Alexander Tzonis (Greek: Αλέξανδρος Τζώνης; born November 8, 1937) is a Greek born architect, researcher and author.
He has made contributions to architectural theory, history, and design cognition bringing together scientific and humanistic approaches in a rare synthesis. Since 1975 he has been collaborating in most projects with Liane Lefaivre. In 1985 he founded and directed Design Knowledge Systems (DKS), a multidisciplinary research institute for the study of architectural methodology and the development of design thinking tools at TUDelft. Tzonis is known for his work on creative design by analogy, the classical canon, history of the emergence and development of modern architectural thinking, and introducing the idea of Critical Regionalism.

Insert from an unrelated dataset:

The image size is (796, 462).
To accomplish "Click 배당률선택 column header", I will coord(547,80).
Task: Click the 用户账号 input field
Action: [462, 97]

Alexander Tzonis was born in Athens where he attended The Athens College. His parents studied in Athens, Gratz, and Vienna. His father was professor of biology in the University of Thessaloniki and active in politics and in the Greek Resistance, his mother the first female chemical engineer in Greece. Tzonis studied architecture in the National Technical University of Athens and was instructed privately in mathematics and art meeting regularly with the architect Dimitris Pikionis who was by then retired from teaching. During the period of his university studies, he worked professionally as a stage designer in the theatre and art director in the cinema. (Never on Sunday, 1960 directed by Jules Dassin). In 1961 he moved to the United States as a Ford Fellow, where he pursued his studies at Yale University, briefly in the Drama School and soon after in the School of Art and Architecture under Paul Rudolph, Shadrach Woods, Robert Venturi, and Serge Chermayeff. In 1965, with sponsorship from the Twentieth Century Fund he was appointed fellow at Yale where he carried out pioneering research on Planning and Design Methodology in collaboration with Chermayeff with whom he co-authored The Shape of Community (1972). In 1968 he was invited to teach at the Graduate School of Design at Harvard University by Jerzy Soltan and Josep Lluis Sert appointed assistant professor. There he taught and did advanced research in analytical design methods in association with Walter Isard and Ovadia Salama, receiving outside advice from Anatol Rapaport and Seymour Papert. In collaboration with Salama, introducing the newly developed method ELECTRE he worked out a new method for multi-criteria evaluation of architectural projects (1975). In collaboration with Michael Freeman, Etienne de Cointet, and his undergraduate student Robert Berwick, who became later professor of computational linguistics at MIT, he developed a method for design discourse analysis applied to the case of 17th and 18th century texts of French architectural theory, a project funded by the French Government carried out at Harvard (1975).